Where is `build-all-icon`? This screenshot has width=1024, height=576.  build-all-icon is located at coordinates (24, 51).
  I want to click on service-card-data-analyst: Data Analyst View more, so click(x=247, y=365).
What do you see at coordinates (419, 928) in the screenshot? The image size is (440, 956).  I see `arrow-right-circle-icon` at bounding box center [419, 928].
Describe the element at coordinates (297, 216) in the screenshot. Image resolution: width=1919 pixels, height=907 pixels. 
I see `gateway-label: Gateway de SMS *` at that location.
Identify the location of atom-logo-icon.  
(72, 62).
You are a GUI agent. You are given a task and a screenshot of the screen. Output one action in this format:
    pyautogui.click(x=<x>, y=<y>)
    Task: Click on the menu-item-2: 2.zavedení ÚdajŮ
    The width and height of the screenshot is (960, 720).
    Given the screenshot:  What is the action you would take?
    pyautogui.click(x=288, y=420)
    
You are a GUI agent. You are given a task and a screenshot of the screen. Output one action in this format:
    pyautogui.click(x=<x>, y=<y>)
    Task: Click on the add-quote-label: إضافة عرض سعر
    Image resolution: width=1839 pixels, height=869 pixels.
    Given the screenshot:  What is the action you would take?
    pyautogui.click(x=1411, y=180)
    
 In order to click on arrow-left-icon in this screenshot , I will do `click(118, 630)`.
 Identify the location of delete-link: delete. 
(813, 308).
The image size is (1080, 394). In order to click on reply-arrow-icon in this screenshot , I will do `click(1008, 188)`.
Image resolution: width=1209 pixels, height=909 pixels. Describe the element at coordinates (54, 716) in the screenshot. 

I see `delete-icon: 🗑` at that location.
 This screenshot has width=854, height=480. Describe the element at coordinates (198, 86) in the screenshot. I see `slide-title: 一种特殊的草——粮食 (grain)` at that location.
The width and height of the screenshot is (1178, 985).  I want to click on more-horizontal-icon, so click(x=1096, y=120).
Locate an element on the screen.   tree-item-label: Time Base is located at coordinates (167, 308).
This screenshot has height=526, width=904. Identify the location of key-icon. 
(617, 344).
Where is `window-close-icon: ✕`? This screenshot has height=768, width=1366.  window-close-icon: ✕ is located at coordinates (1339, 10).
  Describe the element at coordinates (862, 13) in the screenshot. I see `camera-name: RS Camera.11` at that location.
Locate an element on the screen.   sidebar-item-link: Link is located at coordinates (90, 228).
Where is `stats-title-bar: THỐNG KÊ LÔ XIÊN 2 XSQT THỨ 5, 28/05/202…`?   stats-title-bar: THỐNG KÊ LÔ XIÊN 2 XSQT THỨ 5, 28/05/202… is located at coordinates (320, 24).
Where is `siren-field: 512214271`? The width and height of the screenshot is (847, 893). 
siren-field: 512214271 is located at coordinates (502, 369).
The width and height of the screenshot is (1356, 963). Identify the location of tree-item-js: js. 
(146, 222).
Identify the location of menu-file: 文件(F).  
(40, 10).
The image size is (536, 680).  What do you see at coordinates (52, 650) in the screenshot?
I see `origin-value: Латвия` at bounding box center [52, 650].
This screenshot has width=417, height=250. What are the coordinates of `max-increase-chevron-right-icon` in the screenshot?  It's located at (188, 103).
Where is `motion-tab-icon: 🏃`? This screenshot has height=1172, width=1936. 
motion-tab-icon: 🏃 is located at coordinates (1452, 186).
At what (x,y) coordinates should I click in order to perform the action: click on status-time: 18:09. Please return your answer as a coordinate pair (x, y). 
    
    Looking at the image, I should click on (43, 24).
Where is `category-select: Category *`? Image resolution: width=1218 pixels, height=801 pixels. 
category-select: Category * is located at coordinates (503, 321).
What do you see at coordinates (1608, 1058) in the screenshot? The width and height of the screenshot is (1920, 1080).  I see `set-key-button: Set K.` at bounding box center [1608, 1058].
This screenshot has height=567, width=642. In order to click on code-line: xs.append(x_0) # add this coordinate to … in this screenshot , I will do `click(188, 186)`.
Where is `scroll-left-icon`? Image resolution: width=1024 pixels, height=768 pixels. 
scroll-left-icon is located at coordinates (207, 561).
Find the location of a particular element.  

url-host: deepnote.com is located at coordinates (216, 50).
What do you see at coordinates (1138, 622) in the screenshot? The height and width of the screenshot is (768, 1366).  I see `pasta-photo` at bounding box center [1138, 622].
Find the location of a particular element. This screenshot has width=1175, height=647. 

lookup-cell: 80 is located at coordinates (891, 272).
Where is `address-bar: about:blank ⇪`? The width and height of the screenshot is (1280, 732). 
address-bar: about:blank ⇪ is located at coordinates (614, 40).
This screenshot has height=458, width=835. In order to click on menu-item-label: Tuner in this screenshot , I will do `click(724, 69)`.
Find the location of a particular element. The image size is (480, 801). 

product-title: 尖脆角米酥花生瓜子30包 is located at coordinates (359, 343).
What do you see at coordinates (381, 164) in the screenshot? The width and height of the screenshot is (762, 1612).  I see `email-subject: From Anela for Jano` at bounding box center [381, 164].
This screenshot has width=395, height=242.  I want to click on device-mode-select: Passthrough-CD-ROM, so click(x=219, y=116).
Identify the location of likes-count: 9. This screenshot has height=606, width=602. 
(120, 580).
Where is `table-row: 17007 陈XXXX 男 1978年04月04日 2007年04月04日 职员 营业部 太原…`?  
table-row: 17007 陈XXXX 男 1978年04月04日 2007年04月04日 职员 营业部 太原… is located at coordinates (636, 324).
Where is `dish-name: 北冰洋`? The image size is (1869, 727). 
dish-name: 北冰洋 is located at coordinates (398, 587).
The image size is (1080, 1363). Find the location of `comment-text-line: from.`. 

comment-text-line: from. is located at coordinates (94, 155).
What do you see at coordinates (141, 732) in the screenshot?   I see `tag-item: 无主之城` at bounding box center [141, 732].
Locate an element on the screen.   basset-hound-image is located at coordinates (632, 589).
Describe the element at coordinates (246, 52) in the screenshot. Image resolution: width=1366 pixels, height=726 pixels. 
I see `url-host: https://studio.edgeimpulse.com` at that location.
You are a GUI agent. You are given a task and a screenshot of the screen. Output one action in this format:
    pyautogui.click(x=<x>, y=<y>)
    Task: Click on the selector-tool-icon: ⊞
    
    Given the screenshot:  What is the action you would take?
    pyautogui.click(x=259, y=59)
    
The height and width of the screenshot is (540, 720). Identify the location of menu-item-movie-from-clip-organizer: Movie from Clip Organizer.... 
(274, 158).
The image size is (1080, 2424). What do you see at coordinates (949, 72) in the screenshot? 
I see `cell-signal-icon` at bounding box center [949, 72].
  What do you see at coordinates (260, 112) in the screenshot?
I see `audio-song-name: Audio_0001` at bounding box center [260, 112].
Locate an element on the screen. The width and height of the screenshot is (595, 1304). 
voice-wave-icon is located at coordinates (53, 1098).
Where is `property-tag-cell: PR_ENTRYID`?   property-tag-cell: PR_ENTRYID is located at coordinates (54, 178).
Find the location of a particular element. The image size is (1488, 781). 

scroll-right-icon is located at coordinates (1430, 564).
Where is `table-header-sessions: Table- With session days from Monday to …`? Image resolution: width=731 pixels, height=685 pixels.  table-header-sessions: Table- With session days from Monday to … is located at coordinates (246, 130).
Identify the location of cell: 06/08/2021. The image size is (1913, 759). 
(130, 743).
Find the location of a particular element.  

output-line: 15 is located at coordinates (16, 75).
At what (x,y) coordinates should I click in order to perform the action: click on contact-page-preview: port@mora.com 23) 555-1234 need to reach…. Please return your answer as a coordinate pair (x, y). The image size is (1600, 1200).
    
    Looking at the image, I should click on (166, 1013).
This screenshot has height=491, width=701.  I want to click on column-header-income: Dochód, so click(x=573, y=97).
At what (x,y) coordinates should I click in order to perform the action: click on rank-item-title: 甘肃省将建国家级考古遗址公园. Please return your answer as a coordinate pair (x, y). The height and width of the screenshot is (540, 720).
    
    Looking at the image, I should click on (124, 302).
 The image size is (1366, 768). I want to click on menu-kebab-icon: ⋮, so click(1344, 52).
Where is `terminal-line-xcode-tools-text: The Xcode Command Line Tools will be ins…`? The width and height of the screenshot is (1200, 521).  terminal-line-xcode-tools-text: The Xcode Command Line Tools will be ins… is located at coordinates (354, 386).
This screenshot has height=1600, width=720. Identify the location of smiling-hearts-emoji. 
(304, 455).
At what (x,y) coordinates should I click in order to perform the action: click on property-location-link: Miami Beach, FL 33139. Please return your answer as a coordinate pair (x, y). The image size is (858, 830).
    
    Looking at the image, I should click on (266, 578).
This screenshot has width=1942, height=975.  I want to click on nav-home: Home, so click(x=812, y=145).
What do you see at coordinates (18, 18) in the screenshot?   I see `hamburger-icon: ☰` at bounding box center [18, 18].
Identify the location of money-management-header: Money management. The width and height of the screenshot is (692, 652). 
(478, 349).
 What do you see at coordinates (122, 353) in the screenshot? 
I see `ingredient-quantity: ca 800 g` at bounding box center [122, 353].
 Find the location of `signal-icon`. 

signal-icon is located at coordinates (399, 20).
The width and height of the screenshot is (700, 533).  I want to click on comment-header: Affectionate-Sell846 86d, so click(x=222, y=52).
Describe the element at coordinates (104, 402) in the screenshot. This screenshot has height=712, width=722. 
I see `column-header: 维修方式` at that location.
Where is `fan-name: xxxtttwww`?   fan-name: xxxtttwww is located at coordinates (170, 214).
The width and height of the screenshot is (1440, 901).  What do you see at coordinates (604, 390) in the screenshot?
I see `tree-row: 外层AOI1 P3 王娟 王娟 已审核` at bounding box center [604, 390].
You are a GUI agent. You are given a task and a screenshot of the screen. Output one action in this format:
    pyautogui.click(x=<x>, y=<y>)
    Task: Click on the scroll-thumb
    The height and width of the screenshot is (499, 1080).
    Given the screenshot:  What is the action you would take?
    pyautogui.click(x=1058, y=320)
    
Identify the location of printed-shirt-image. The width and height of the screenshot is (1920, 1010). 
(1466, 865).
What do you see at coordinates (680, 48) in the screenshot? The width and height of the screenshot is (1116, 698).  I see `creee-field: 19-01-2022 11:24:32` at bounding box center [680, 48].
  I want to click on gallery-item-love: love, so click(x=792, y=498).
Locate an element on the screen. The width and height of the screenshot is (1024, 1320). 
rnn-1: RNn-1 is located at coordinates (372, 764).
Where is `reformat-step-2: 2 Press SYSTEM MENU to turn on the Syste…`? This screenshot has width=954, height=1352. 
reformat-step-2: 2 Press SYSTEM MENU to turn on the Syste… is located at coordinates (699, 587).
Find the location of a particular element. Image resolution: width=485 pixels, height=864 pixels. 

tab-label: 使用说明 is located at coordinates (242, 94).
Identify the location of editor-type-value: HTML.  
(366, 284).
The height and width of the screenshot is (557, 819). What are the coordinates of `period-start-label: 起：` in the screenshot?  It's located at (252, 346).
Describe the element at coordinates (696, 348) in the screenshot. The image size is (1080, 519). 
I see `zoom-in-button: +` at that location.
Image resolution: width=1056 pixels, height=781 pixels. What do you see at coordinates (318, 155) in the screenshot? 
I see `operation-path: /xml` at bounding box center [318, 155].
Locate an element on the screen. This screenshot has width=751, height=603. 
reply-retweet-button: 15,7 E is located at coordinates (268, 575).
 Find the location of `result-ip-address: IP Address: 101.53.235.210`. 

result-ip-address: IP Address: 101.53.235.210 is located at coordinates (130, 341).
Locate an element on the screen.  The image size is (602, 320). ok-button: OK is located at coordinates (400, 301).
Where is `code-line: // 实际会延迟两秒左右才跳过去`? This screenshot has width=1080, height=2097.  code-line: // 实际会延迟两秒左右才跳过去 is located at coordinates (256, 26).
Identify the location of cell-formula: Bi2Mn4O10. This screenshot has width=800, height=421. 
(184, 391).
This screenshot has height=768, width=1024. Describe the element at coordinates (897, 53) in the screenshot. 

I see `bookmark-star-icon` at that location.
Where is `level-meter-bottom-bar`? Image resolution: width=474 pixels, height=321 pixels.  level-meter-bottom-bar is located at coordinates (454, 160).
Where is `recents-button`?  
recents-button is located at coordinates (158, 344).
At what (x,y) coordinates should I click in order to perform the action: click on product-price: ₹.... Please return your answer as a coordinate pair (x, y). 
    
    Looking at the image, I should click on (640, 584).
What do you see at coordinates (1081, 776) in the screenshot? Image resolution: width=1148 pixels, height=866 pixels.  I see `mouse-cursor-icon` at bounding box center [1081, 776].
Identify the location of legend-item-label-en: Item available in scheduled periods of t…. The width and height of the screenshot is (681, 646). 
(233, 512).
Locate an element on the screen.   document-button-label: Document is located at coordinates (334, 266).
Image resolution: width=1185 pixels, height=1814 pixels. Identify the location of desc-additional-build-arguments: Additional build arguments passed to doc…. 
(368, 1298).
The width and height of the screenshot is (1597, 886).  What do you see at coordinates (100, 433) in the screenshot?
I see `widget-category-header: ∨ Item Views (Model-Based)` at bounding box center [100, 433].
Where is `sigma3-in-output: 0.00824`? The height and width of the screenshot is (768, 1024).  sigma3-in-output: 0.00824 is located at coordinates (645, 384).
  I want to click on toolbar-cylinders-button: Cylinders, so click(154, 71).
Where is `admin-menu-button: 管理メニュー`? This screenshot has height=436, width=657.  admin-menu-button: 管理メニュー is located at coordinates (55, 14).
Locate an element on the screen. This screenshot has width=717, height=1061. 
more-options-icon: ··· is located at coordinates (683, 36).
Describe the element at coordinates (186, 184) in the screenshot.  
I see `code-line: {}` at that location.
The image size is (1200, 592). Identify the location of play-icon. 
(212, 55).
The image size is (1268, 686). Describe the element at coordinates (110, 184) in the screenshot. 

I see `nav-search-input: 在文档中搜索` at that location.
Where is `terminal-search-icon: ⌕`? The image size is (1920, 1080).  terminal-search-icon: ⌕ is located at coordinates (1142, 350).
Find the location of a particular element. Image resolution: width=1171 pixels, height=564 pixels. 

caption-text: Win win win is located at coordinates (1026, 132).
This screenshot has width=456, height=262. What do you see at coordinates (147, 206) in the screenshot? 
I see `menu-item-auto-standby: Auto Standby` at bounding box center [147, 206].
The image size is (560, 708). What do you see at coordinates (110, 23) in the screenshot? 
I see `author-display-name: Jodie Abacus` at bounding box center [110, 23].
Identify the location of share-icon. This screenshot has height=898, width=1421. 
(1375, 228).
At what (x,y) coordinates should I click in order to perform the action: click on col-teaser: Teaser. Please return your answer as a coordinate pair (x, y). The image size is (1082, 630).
────────────────────────────────────────
# Brief:
List every line of the records that contains the string "search", treating uppercase and lowercase as different.

# Completed task:
I see `nav-search-input: 在文档中搜索` at that location.
Where is `terminal-search-icon: ⌕`? The image size is (1920, 1080).  terminal-search-icon: ⌕ is located at coordinates (1142, 350).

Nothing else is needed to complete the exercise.